As it currently stands, Spielberg’s Oscar hopeful has barely made a dent with just $8.7 million grossed. It’s already on VOD so I don’t expect that number to go that much higher in the weeks to come. Streaming-wise, it is #4 at Vudu, #5 at iTunes and is not in Google Play’s top ten.
In fact, according to IndieWire’s Tom Brueggemann “Bros” and “She Said” have had better VOD numbers than ‘Fabelmans.’ We can now say with certainty that America couldn’t care less about Spielberg’s personal story — in fact, we should have expected that since it doesn’t really have any big stars and the story itself wouldn’t strike one as being meaty enough for optimal mainstream curiosities.
An analysis of Oscar hopefuls by the NYT has these numbers behind every critically acclaimed title:
Armageddon Time $1.9 million ($30 million budget)
TÁR $5.3 million ($35 million budget)
She Said $5.3 million ($55 million budget)
The Fabelmans $8.7 million ($40 million budget)
Triangle of Sadness $4.8 million ($15 million budget)
The Banshees of Inisherin $8.8 million ($15 million budget)

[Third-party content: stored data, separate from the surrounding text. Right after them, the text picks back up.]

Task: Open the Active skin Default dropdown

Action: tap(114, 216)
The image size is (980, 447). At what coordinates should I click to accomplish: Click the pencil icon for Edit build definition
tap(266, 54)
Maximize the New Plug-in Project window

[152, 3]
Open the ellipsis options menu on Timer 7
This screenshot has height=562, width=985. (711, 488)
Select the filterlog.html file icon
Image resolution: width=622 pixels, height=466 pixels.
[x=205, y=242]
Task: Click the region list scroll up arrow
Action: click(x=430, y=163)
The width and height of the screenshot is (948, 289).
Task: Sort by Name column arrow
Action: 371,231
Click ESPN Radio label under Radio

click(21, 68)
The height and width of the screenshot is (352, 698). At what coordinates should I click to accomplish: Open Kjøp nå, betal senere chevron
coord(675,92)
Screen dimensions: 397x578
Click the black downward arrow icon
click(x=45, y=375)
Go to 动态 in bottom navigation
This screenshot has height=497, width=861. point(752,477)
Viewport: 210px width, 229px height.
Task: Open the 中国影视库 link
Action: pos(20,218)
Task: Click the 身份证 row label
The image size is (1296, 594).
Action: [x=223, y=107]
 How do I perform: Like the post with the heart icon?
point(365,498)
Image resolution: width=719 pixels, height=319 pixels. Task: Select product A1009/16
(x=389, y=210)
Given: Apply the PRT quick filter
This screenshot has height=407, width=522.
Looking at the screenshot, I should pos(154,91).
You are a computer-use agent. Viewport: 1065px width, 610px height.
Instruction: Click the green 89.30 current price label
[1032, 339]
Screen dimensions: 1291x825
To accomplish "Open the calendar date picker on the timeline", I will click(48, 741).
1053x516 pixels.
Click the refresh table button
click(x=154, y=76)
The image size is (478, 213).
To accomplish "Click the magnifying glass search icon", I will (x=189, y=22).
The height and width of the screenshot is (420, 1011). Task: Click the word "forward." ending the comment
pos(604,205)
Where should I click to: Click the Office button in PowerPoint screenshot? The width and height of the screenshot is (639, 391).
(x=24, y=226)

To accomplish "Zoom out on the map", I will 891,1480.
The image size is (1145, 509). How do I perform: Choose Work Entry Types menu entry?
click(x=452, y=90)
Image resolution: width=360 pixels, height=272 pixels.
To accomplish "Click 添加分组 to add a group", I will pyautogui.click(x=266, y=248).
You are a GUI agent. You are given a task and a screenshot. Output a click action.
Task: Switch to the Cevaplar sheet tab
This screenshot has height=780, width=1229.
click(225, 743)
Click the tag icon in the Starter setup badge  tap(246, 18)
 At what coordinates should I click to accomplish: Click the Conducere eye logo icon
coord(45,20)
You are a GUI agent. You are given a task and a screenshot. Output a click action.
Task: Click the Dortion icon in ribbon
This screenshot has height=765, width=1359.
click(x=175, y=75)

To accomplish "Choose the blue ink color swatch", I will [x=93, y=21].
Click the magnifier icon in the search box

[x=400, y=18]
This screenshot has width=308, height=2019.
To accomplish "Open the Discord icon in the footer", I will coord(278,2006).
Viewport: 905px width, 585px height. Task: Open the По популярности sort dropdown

The more I think about the plight of these prestige Oscar films failing domestically, the more I start to wonder if it’s not necessarily audiences who have a lack of interest in paying to watch a great movie, but, rather, it’s the films themselves that might also be the problem.
There is no way to say this in more certain terms, but this year’s been a weak one for these type of arthouse movies. At least compare it to a pre-pandemic year, most notably 2019, and you realize that maybe this year’s crop of films just weren’t enticing enough for general audiences.
In 2019, you had films like “Uncut Gems,” “Once Upon A Time in Hollywood,” “The Irishman,” “Marriage Story,” “Parasite,” “Little Women,” “Joker,” “Jojo Rabbit” and “1917” piquing the interests of the mainstream. This year, there haven’t really been any comparable titles that had the package to lure audiences out of their homes.
Add in the fact that the pandemic changed the way people viewed movie theaters and it’s an absolute perfect storm of negative effects that inevitably seeped through the moviegoing industry. There are clearly cracks in the dam, but will it get worse?